%%

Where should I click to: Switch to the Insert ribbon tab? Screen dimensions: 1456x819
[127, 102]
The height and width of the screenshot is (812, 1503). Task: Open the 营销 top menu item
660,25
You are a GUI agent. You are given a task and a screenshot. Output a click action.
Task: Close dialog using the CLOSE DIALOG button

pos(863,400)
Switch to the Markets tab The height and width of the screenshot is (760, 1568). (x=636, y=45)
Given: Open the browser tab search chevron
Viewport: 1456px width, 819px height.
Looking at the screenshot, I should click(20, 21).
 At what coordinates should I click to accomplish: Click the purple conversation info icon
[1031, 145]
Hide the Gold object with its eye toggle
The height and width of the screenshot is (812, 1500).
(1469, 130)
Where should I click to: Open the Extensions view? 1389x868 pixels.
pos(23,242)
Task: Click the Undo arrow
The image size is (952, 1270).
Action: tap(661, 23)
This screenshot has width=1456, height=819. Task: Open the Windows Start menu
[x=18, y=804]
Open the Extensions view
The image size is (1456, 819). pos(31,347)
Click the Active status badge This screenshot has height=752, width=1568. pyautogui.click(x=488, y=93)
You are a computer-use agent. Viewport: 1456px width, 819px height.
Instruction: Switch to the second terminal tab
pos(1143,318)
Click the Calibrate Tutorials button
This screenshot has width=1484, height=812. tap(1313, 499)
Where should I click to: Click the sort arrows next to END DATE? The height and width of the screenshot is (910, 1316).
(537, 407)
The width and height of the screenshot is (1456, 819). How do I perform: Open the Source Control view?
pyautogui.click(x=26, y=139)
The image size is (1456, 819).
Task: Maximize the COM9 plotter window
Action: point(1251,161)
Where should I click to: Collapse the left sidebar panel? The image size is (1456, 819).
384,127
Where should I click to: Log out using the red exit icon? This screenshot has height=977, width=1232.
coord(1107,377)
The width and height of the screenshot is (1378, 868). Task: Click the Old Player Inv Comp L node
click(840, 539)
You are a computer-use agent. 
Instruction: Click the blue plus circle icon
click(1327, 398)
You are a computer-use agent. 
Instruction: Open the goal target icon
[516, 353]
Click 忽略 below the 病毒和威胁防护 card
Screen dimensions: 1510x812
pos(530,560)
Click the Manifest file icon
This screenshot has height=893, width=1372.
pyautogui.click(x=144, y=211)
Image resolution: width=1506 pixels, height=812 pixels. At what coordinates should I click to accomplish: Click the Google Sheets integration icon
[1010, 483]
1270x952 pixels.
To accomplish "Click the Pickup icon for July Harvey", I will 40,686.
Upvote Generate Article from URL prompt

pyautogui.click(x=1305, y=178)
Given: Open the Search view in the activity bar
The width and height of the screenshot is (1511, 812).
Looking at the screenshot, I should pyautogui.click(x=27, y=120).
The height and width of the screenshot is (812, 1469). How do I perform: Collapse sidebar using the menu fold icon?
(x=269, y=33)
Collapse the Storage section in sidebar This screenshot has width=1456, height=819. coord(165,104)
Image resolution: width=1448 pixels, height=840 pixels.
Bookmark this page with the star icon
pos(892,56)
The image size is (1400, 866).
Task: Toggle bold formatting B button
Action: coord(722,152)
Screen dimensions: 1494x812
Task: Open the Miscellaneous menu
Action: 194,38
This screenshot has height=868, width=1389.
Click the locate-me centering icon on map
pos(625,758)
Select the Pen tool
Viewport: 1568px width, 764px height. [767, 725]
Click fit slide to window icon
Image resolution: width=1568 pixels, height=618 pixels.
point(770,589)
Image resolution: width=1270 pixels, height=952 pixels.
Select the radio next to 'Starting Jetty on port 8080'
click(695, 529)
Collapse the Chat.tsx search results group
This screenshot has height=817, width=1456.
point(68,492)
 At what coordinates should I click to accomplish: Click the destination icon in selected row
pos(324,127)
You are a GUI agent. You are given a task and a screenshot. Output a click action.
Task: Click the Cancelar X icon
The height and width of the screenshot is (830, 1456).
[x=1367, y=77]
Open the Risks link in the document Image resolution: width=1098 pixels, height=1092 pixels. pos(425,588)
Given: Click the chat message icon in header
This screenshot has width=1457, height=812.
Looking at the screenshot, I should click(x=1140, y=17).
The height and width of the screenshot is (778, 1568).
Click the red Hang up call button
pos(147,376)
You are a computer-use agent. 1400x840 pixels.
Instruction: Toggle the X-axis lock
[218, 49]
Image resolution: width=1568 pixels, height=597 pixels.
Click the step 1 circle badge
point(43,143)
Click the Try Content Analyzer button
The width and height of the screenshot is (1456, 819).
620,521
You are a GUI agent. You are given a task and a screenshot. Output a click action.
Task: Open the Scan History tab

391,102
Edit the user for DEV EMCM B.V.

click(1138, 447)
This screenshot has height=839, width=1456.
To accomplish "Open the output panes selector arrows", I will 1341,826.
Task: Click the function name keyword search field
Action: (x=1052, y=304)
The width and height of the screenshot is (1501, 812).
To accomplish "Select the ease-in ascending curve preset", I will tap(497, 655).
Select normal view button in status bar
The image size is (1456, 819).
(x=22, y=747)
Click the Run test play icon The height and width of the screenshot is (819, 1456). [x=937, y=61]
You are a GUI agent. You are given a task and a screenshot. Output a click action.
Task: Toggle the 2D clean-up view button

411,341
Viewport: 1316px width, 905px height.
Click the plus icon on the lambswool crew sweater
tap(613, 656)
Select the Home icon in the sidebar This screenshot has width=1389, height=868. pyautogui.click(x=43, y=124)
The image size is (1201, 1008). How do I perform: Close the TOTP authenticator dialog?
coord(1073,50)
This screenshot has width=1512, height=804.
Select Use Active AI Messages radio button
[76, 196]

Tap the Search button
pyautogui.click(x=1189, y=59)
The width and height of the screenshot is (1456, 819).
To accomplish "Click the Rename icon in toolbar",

%%

● **TASK TO COMPLETE**: Your job is to return all lines above that hold the word "status".

● **TASK SOLUTION**:
Click the Active status badge This screenshot has height=752, width=1568. pyautogui.click(x=488, y=93)
Select normal view button in status bar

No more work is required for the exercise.